Quando questionado sobre a necessidade desses duplos incentivos para o setor de mineração, o secretário de Produção e Desenvolvimento Sustentável de Salta, Martín de los Ríos, disse que o Rigi é um “seguro adicional” para as empresas — ou seja, o governo fará o possível para convencer investidores internacionais a investirem na Argentina.
“Alguns alegam que o Rigi oferece ainda mais do que as empresas estão pedindo, mas a verdade é que esses grandes projetos estão avaliando seus rumos, e assim o país se torna mais atrativo”, afirmou Ríos.
Enquanto isso, Guido Bambini, pesquisador do Centro de Economia Política da Argentina, argumentou que muitas dessas propostas já estavam em andamento quando surgiu o Rigi. De acordo com ele, várias empresas apenas aguardaram até que esses novos benefícios entrassem em vigor. “Isso não gerou novos projetos”, afirmou Bambini.
Sem proteção ambientais
A legislação que fundamenta o Rigi não inclui nenhuma menção a medidas de proteção ambiental — lacuna que se repete na regulamentação do novo regime de investimentos. Como resultado, a concessão de benefícios aos projetos ignora completamente critérios de governança ambiental.
Os riscos de impacto ambiental — sempre presentes em grandes projetos de setores extrativistas como a mineração — também não são mencionados. “O Código de Mineração da década de 1990 estabeleceu um capítulo ambiental. No Rigi, não há nenhuma menção à questão”, observou Andrés Nápoli, diretor-executivo da Farn.
Se a água já for escassa naquele território, como geralmente é o caso [nesses projetos de megamineração], o abastecimento da população será negligenciadoAndrés Nápoli, diretor-executivo da Farn
Uma das principais críticas da Farn diz respeito ao artigo 193 do Rigi: os projetos que aderirem ao regime “não poderão ser afetados por restrições regulatórias sobre o fornecimento, o transporte e o processamento de insumos destinados a tais exportações […] com base nas prioridades de abastecimento interno, outras prioridades regulatórias ou direitos em favor de outros setores”.

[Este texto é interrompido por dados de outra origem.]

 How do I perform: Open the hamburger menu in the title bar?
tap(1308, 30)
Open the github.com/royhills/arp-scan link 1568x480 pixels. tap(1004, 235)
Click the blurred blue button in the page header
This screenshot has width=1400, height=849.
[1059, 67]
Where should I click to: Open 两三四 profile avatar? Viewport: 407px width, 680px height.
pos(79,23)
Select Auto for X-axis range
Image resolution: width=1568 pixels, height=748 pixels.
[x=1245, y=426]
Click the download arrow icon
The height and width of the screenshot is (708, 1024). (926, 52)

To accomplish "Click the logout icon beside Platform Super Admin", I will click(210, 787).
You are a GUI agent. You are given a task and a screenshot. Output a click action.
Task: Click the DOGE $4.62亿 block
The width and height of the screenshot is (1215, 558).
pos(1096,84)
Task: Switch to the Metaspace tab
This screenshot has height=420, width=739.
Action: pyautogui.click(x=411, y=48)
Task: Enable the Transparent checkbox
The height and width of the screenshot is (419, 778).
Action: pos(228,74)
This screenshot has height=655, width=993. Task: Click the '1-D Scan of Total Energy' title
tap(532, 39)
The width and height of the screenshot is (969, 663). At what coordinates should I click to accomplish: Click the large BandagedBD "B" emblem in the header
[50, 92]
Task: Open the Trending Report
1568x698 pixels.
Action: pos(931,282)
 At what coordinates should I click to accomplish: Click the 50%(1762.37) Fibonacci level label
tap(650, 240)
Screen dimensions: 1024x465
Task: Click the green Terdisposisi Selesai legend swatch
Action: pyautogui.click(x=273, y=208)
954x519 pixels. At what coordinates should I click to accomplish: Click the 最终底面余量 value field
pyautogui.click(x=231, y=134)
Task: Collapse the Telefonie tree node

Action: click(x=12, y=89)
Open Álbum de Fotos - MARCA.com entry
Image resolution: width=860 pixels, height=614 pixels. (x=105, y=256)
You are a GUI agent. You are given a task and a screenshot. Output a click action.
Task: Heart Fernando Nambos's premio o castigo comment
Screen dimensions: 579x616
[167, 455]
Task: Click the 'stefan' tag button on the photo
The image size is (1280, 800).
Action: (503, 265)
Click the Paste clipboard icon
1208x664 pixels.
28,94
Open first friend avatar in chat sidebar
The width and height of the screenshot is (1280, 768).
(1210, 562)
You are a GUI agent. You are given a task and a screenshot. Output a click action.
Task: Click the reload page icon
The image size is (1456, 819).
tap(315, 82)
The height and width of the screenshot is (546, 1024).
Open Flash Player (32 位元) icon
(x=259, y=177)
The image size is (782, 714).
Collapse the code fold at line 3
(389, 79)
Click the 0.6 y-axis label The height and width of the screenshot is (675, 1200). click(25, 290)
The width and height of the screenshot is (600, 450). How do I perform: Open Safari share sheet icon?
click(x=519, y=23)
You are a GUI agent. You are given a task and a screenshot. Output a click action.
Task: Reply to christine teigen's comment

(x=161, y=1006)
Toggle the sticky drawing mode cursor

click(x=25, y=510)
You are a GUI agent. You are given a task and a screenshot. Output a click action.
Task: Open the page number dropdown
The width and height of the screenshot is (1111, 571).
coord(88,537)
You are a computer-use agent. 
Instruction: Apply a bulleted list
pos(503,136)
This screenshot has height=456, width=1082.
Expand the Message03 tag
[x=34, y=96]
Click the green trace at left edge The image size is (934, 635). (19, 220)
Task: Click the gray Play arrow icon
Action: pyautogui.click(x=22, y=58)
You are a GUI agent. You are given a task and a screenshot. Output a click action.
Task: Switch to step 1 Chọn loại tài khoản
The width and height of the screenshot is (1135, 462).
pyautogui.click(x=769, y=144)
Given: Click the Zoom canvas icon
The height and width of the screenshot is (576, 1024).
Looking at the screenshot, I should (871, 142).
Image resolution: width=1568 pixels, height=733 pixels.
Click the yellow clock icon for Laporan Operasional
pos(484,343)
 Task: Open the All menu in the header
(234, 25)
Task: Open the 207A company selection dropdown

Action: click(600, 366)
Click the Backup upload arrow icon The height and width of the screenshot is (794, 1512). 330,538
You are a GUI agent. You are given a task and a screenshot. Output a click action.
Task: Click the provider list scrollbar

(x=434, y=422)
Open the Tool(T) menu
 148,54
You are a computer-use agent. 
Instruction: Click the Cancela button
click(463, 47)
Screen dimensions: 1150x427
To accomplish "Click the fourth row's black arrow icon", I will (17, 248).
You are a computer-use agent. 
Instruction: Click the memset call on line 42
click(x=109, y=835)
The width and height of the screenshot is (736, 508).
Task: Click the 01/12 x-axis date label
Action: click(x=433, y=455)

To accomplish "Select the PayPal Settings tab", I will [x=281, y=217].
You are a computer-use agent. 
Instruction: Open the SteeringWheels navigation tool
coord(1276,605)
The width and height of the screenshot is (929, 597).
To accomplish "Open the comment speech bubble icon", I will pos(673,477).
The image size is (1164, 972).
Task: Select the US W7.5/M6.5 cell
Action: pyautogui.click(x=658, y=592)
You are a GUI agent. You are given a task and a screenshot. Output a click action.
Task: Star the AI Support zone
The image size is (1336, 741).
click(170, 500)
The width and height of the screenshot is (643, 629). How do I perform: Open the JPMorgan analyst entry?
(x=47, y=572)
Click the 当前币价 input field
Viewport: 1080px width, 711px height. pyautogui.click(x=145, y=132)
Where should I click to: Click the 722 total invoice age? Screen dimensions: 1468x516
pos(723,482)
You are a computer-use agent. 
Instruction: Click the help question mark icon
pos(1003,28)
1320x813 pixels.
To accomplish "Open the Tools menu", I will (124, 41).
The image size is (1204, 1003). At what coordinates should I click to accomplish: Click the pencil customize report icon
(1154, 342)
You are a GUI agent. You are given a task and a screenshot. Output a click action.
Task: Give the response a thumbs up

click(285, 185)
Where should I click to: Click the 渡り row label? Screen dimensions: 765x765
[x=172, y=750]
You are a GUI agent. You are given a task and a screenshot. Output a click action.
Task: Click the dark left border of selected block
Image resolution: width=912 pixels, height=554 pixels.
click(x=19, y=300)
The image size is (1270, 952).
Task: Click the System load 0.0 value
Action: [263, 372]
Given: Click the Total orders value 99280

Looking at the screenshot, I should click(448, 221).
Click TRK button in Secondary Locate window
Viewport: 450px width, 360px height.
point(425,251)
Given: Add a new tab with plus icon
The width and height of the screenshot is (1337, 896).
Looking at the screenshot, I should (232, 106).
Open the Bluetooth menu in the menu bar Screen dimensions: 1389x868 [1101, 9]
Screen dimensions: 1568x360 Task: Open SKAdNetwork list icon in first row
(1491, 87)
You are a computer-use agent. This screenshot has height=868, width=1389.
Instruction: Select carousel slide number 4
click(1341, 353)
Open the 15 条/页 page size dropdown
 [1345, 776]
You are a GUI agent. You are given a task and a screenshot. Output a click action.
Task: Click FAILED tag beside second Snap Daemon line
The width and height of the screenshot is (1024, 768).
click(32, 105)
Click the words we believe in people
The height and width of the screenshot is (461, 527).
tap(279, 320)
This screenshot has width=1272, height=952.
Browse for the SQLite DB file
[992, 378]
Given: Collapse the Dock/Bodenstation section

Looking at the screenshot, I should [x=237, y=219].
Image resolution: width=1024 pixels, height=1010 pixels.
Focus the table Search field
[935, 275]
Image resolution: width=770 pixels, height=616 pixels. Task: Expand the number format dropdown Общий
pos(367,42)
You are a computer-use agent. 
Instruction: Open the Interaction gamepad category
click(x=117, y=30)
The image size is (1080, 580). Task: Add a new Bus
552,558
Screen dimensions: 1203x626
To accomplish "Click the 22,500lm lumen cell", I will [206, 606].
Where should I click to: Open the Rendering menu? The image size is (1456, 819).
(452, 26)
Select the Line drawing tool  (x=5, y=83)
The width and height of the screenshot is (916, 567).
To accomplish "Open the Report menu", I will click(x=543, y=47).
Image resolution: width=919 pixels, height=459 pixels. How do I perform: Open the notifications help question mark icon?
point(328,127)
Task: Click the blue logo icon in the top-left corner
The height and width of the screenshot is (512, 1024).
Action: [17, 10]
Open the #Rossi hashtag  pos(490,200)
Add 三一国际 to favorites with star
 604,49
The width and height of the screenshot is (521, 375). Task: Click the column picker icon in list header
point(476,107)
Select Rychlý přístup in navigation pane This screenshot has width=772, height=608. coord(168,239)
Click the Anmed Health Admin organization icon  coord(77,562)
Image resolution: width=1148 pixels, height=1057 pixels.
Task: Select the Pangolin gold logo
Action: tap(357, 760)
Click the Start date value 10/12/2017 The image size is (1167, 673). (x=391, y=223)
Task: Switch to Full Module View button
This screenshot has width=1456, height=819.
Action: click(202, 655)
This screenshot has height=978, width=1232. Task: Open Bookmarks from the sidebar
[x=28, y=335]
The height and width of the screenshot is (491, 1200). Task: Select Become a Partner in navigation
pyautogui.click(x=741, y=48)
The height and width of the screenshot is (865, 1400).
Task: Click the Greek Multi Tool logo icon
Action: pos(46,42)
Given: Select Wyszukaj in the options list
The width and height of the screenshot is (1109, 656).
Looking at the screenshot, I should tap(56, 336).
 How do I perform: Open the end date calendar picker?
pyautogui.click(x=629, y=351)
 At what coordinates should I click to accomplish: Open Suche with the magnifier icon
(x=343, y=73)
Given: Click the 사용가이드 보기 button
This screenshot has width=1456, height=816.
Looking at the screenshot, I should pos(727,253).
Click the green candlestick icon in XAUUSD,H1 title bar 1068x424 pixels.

Nápoli explica: “Em projetos de megamineração, a água pode ser considerada um ‘insumo’ pelos investidores. Se a água já for escassa naquele território, como geralmente é o caso, o abastecimento da população local será negligenciado”.
Interesse chinês
Enquanto segundo maior parceiro comercial da Argentina atrás do Brasil, a China é um alvo importante para o Rigi. Em novembro, o secretário de Coordenação da Produção do Ministério de Economia, Juan Pazo, liderou uma visita ao país para promover acordos de investimento do Rigi com empresas chinesas.
Porém, segundo o diretor do Conselho Argentino-Chinês, Ernesto Fernández Taboada, “até o momento não houve muita movimentação por parte das empresas chinesas com relação ao Rigi”.
A China mantém investimentos globais em infraestrutura por meio da Iniciativa Cinturão e Rota, da qual a Argentina faz parte, mas a parcela desse financiamento destinada à América Latina vem caindo.
O Dialogue Earth consultou Norma Ramiro, diretora da comissão de mineração e energia da Câmara de Comércio Argentina para a Ásia e o Pacífico. Ela defendeu que o Rigi atrai a atenção de muitos investidores estrangeiros devido à segurança jurídica que proporciona: “Empresas da China, mas também da Coreia, Japão, Índia e Canadá são favoráveis”.
O Rigi permanecerá aberto para novas propostas de investimento até agosto de 2026. Nos próximos meses, o governo deve avançar com a aprovação de outros projetos apresentados.